UMG fired back at Drake’s appeal, arguing his lawsuit would destroy Hip-Hop’s creative foundation built on wordplay.

Drake just got absolutely demolished in court documents filed by Universal Music Group over his appeal in the “Not Like Us” defamation lawsuit.

UMG’s legal team came out swinging on Friday, arguing that the Toronto rapper is trying to strip context from Hip-Hop’s most fundamental creative elements to win a case that should’ve stayed dead.

The music giant’s response brief makes it crystal clear: Drake’s attempt to treat Kendrick Lamar’s diss track like a factual statement is legally baseless and would destroy everything that makes rap music work.

Drake sued UMG back in January 2025 after Kendrick Lamar dropped “Not Like Us” in May 2024, the knockout punch in their brutal rap battle that called him a “certified pedophile.”

A federal judge dismissed the entire case in October, ruling that reasonable listeners understand rap insults aren’t statements of fact.

Drake appealed that dismissal in January, claiming millions of people actually believed the lyric and suffered real reputational damage. UMG’s lawyers basically said that the argument is nonsense.

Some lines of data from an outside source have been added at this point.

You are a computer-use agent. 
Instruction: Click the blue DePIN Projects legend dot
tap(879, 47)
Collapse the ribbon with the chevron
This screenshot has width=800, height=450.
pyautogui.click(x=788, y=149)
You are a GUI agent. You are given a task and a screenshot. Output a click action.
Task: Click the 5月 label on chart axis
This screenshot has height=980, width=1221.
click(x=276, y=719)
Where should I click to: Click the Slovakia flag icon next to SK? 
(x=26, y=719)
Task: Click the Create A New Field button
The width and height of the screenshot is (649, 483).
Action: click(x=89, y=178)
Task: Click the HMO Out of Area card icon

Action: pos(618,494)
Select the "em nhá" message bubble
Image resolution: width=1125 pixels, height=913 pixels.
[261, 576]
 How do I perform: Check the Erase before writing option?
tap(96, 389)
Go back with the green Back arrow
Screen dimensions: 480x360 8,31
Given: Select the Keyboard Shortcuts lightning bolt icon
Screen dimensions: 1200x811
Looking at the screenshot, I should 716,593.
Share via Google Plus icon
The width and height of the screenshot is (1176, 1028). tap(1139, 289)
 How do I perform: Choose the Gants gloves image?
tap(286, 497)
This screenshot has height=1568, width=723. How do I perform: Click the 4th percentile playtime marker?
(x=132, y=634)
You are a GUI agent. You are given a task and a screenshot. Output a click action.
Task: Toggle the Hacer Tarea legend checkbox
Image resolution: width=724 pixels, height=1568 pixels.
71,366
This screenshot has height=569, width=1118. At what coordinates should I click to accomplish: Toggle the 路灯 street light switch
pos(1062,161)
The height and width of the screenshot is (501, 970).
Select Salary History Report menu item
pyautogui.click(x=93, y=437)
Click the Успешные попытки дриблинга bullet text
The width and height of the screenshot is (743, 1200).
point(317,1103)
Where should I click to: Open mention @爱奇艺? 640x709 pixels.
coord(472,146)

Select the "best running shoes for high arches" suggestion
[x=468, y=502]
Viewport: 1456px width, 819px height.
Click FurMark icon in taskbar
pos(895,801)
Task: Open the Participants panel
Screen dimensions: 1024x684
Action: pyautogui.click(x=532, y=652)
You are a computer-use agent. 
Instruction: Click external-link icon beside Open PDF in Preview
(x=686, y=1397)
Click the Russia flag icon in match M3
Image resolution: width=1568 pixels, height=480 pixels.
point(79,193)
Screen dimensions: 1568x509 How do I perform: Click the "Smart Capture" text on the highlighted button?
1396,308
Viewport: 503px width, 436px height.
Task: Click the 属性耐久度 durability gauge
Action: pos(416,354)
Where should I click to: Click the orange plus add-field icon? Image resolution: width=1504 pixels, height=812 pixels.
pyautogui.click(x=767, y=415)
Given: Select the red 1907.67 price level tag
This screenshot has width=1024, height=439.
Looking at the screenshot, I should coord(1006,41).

“That is not the law, and Drake’s view would critically undermine a highly creative art form built on exaggeration, insult, and wordplay,” UMG wrote in their response brief according to Billboard.

The label pointed out that Drake himself had thrown equally vicious accusations at Kendrick, claiming he beat his fiancée and didn’t father one of his kids.

That’s the entire genre. That’s how rap works. You don’t get to suddenly pretend it’s literal when you’re the one losing the battle.

The legal team emphasized that “‘Not Like Us’ falls within a genre typified by inflammatory putdowns, epithets, vulgarity, and hyperbole.”

Ripping words out of context and pretending they’re defamatory statements has zero legal foundation. Judge Jeannette Vargas already established that hyperbolic opinions in rap can’t be defamatory because no reasonable person would take them as provable facts.